This release is focused on the removal of Nearest-Neighbor Smoothing (NNS) from the clustering phase and accounting for all of the downstream effects. Some of the highlights are
- Removal of NNS! Finally! This was an old artifact from the Dalitz clustering method, which could have dramatic and often times unpredictable effects on the data, including the Particle ID.
- Removal of NNS revealed previously ignored artifact-ing in the point cloud data in the z-coordinate due to the improper handling of conversion from GET TimeBuckets to floating point values. Previously was a simple cast to float, which would result in "clumps" of data in z. Now cast to float and add a random smearing on the interval of [0.0, 1.0) in time buckets. This accurately represents the sampling behavior in the data.

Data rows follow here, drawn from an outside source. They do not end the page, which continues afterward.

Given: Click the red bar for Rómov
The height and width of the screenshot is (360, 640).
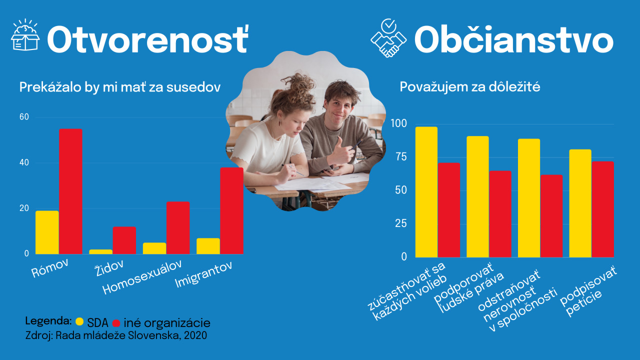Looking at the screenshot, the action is click(70, 192).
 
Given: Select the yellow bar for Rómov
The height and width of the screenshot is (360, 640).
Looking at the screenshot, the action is click(47, 232).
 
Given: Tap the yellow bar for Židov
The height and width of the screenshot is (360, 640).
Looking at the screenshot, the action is click(101, 252).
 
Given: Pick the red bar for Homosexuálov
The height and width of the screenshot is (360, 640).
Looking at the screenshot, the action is click(178, 228).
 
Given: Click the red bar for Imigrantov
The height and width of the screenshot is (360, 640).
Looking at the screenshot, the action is click(232, 210).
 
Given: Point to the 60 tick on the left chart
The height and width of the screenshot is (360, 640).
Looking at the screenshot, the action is click(24, 117).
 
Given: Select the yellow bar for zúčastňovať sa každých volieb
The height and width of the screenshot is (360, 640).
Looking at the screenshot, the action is click(426, 192).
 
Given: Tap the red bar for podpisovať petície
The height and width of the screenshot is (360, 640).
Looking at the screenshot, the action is click(603, 210).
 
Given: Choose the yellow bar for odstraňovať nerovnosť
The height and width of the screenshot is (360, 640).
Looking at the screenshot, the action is click(529, 198).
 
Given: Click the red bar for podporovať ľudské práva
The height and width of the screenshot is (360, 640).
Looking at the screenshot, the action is click(500, 214).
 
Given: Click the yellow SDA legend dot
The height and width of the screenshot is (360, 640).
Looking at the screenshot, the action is click(80, 322).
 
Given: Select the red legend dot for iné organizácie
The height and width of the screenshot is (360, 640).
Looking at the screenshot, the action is click(116, 323).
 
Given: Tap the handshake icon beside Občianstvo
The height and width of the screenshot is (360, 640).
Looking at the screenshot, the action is click(388, 38).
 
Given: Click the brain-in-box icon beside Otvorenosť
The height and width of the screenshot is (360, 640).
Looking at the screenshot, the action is click(25, 35).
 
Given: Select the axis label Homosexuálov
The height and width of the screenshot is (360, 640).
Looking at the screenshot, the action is click(142, 277).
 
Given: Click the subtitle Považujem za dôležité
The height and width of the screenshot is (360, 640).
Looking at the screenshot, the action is click(470, 87).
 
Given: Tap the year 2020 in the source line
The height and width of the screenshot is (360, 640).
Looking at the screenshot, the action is click(196, 336).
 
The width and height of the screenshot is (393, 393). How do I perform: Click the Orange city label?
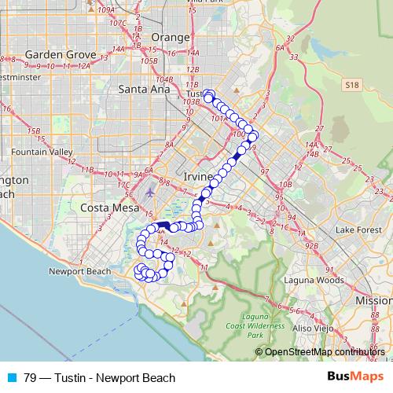171,37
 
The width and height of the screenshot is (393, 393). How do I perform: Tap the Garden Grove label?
60,55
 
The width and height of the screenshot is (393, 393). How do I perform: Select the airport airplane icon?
151,192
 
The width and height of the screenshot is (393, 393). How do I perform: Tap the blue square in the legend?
10,378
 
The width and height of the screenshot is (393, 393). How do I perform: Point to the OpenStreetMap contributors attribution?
324,352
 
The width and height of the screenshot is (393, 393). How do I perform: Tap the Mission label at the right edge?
373,301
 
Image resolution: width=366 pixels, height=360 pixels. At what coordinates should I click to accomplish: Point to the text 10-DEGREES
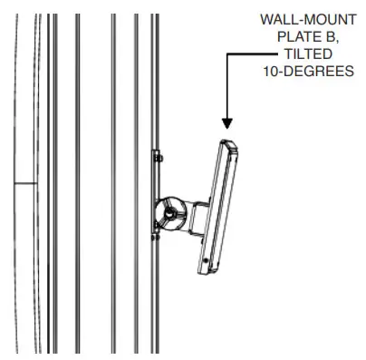click(x=310, y=71)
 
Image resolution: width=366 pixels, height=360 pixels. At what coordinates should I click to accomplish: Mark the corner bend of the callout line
click(x=227, y=54)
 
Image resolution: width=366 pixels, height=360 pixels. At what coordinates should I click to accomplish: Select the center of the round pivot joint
click(x=169, y=212)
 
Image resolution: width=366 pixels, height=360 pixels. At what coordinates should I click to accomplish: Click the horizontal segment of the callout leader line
click(x=249, y=54)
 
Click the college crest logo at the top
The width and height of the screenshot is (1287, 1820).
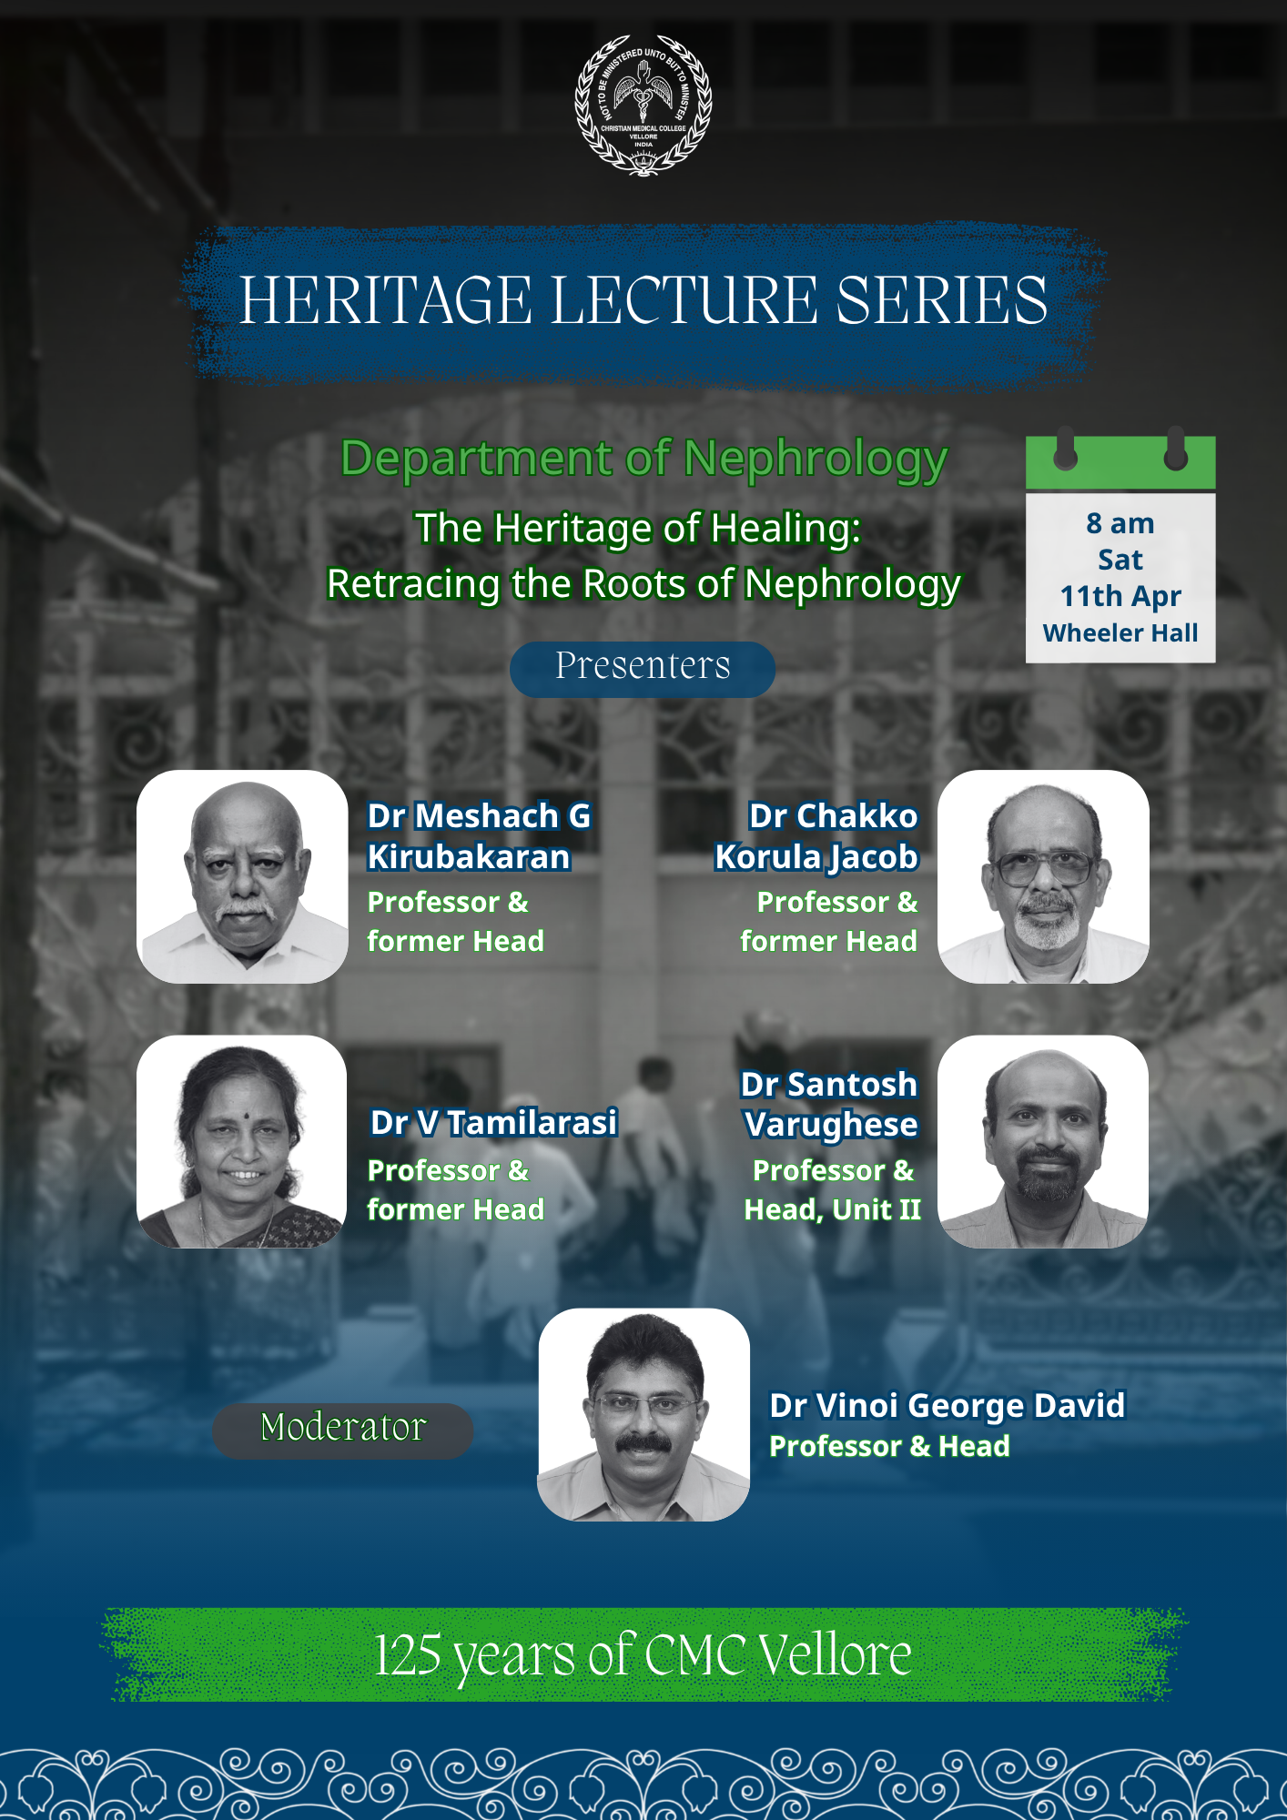[644, 105]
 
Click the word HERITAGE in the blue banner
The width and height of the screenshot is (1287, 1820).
[386, 300]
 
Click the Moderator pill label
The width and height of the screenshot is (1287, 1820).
[343, 1430]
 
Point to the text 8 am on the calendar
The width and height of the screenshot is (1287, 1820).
[1120, 523]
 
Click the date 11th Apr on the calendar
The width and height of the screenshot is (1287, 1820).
[1120, 596]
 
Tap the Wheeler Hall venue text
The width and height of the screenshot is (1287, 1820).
[1120, 632]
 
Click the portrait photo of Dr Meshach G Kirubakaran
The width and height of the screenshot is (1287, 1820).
[242, 876]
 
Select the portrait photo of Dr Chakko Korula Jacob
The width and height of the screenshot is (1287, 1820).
[1043, 876]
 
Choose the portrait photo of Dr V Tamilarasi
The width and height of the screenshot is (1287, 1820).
[241, 1141]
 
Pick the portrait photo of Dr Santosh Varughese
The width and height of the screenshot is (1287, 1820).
[1043, 1141]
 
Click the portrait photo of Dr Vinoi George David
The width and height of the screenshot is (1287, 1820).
[644, 1414]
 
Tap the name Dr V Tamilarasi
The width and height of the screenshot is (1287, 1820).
[494, 1122]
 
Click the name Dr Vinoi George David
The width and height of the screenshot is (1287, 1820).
[948, 1406]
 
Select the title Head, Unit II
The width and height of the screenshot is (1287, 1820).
[832, 1209]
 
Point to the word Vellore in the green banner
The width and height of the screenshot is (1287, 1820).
[835, 1654]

- Removal of NNS as well as user reports revealed bug where point cloud data could sometimes become NaN or Inf if values outside the legal detector volume were attempted to be sent through the electric field correction. Illegal points are now pruned at the clustering phase.
- Removal of NNS necessitated a change to the clustering algorithm. No longer cluster on charge. Without NNS, charge is too diffuse to cluster on. This also allowed simplification of scales as all scales are in the same base units (mm). Only scaling applied is to scale the z-axis to match the x and y axis to avoid over emphasis of z separation in data. These changes affect the recommended default value for epsilon in HDBSCAN. Now recommend value of 10.0 for `cluster_selection_epsilon`.
- Smoothing factor in estimation phase also needs to be increased. New recommended value is 100.0 (verified with scipy).
Documentation is updated. Notebooks updated. Dependency versions have been bumped in this release, so please reinstall the requirements.txt.
This is a big change to the analysis, and can effect the data outcome. Please use caution when updating, and report any issues or unexpected behavior!